Su delgado y eléctrico nieto, Diego Bonifaz Andrade, propietario final de la casa de la hacienda convertida en hostería, narró esa historia en un librito publicado por Abya-Yala. Y hace poco creyó necesario añadir un enfoque personal al asunto contando su exuberante y contradictoria biografía, atada a Guachalá no solo por los lazos de la sangre sino por el galope de los caballos que han sido la pasión de su vida. Bueno, los caballos y la política, para mantener una tradición que incluye a otro arrendatario pintoresco: el coronel Juan Manuel Lasso Ascázubi, fundador del Partido Socialista, quien organizaba levantamientos revolucionarios con los indios de la hacienda.
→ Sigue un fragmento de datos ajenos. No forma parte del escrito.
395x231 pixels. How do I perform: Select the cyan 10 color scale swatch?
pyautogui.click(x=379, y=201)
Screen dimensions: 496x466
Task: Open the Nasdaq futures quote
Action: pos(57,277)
Como me encantan las memorias de personajes desenfadados y dispuestos a contar la plena, apenas obtuve ‘La vida que me busqué’, que luce una foto de la hacienda en la portada, la leí de un tirón. Aclaro: no tiene la calidad literaria de, por ejemplo, ‘El olvido que seremos’ porque Diego no es escritor profesional, pero con un lenguaje claro y directo hace un retrato irónico, angustioso a ratos, tierno y mordaz al mismo tiempo, y con ese indispensable toque de elegancia y una pizca de cinismo que uno admira en los ingleses decadentes de las películas porque jamás los encuentra en la vida real. O sea que es la pintura, no solo de sí mismo, sino de una clase social que se está desintegrando.
Si aprendimos en ‘Ana Karenina’ que cada familia es desdichada a su manera, aquí la culpa se encarna en el King, el hermano diez años mayor que sufre de parálisis cerebral, usa muletas y transgrede las normas para expresar su rechazo al mundo.

Aunque intelectual, la rebelión de Diego también juega en los límites pues es el hijo de embajador que lee ‘La náusea’ de Sartre en París, se vuelve obeso por la ansiedad e intenta suicidarse. Luego, su afán de justicia le llevará a entregar partes buenas de la hacienda en la Reforma Agraria y a volverse hippie durante sus estudios de ingeniería en Stanford.

Será también un activo militante de la ID, impulsará el Desarrollo Rural Integral y, para rizar el rizo, conquistará la Alcaldía de Cayambe como parte de Pachakutik. Sí: el último aristócrata aliado con los indígenas para arreglar el mundo.